The intercepted talk was from a meeting in 2008 between the UN Secretary General and Merkel. The two were discussing climate change and views on Barrack Obama, the President of the United States. The leaked documents suggest the U.S. was spying on the two to protect the interest of domestic oil companies.
"Today we showed that UN Secretary General Ban-Ki Moon's private meetings over how to save the planet from climate change were bugged by a country intent on protecting its largest oil companies," Assange said in a statement accompanying the document release.
"The US government has signed agreements with the UN that it will not engage in such conduct against the UN--let alone its Secretary General. It will be interesting to see the UN's reaction, because if the Secretary General can be targeted without consequence, then everyone from world leader to street sweeper is at risk."

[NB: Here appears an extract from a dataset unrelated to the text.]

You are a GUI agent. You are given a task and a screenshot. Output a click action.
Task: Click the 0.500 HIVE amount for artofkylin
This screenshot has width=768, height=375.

Not at all surprising. The U.S. now has a long history of spying on both its enemies and supposed allies. For instance, in the same trove of leaked documents, WikiLeaks reveals the NSA spied on Japanese and EU officials during the Doha trade talks of 2008 (these failed and led to the EU-US free trade pact); Italian Prime Minister Silvio Berlusconi and Israeli PM Benjamin Netanyahu in 2010 in which Netanyahu tried to justify plans for building 1,600 new settler homes; the phones of Italy's ambassador to NATO and other top Italian officials; and intercepted details of a critical private meeting between then French president Nicolas Sarkozy, Merkel and Berlusconi, where the latter was told the Italian banking system was ready to "pop like a cork". The UN refugee agency was also spied upon by the NSA.
RELEASE: New NSA docs show the US explicitly targetted phones of the UN refugee agency heads @refugees #UNHCR https://t.co/If3gW239MO
— WikiLeaks (@wikileaks) February 23, 2016
WikiLeaks founder Julian Assange is currently trapped in the Ecuador embassy in London, where he has asylum. There's currently no way for him to get out without being arrested by the British police, then extradited to Sweden where he is being prosecuted for the rape and molestation of two women -- a most suspicious case. Once in Sweden, the Australian computer hacker would surely be sent to the U.S. where much more worrisome charges await him.